Leading Securities Co., Ltd. reported a much stronger set of headline numbers for the year to March 2026, with operating revenue of ¥1.52bn, net operating revenue of ¥1.48bn, ordinary income of ¥202.7mn and net income of ¥171.8mn, up from ¥1.21bn, ¥1.19bn, ¥67.4mn and ¥51.0mn respectively a year earlier. The five-year summary in the filing makes the latest result look like a rebound from a soft prior year rather than a neat upward line: net income had been ¥92.4mn in the year to March 2024 and ¥104.0mn in the year to March 2023 before dropping in 2025.
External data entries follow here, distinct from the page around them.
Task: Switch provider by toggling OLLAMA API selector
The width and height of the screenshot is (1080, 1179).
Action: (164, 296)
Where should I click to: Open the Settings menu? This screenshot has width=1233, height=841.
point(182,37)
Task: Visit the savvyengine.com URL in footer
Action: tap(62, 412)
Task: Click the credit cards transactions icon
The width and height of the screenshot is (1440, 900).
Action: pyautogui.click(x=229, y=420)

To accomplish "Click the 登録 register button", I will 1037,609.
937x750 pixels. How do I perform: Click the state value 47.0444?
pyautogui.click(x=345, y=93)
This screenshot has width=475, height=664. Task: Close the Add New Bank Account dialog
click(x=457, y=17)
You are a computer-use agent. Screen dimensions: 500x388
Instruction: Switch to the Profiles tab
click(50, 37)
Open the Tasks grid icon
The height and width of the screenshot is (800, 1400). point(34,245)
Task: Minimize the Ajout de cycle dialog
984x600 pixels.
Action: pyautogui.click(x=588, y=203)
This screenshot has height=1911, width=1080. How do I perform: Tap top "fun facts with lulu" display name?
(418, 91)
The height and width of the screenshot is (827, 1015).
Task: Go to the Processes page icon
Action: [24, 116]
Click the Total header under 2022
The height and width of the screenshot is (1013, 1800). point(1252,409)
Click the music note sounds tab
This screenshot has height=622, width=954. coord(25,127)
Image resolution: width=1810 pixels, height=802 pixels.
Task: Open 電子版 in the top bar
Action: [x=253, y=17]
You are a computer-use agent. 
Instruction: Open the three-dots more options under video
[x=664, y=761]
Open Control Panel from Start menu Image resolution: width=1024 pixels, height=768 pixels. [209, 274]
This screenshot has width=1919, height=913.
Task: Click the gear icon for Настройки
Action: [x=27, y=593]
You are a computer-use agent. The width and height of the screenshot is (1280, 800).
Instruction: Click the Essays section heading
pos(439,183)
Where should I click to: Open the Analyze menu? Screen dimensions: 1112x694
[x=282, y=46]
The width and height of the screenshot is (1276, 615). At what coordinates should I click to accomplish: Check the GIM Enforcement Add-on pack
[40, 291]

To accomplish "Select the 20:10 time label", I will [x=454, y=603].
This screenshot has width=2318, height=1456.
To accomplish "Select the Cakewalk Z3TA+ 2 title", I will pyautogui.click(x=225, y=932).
| Metric | Year to March 2025 | Year to March 2026 |
|---|---|---|
| Operating revenue | ¥1.21bn | ¥1.52bn |
| Net operating revenue | ¥1.19bn | ¥1.48bn |
| Ordinary income | ¥67.4mn | ¥202.7mn |
| Net income | ¥51.0mn | ¥171.8mn |
| Net cash from operating activities | -¥454.4mn | ¥296.7mn |
| Total assets | ¥7.06bn | ¥8.32bn |
| Net assets | ¥1.19bn | ¥1.36bn |
| Capital adequacy regulation ratio | 4.470 | 3.871 |
The balance sheet expanded as well. Total assets reached ¥8.32bn, against ¥7.06bn a year earlier, while net assets rose to ¥1.36bn from ¥1.19bn. Per-share measures followed, with net assets per share at 163.56 versus 142.91 and basic earnings per share at 20.65 versus 6.13. Capital stock remained ¥550.0mn and issued shares stayed at 8,324,647.
One wrinkle is that the rebound did not lift every reported capital metric. The equity-to-asset ratio slipped to 0.1636 from 0.1685, and the capital adequacy regulation ratio fell to 3.871 from 4.470, even as return on equity recovered to 0.1347 from 0.0438. Cash generation improved too, with net cash provided by operating activities at ¥296.7mn after a ¥454.4mn outflow in the prior year.
For readers outside Japan, the point is the mix inside the filing. This was clearly a stronger year for revenue, profit, assets and operating cash flow at a Japanese securities firm, but the summary data do not show a clean strengthening in every capital measure at the same time. The packet excerpt also does not explain what drove the recovery or why the ratios eased, so the broad signal is recovery, with some capital-metric caveats still attached.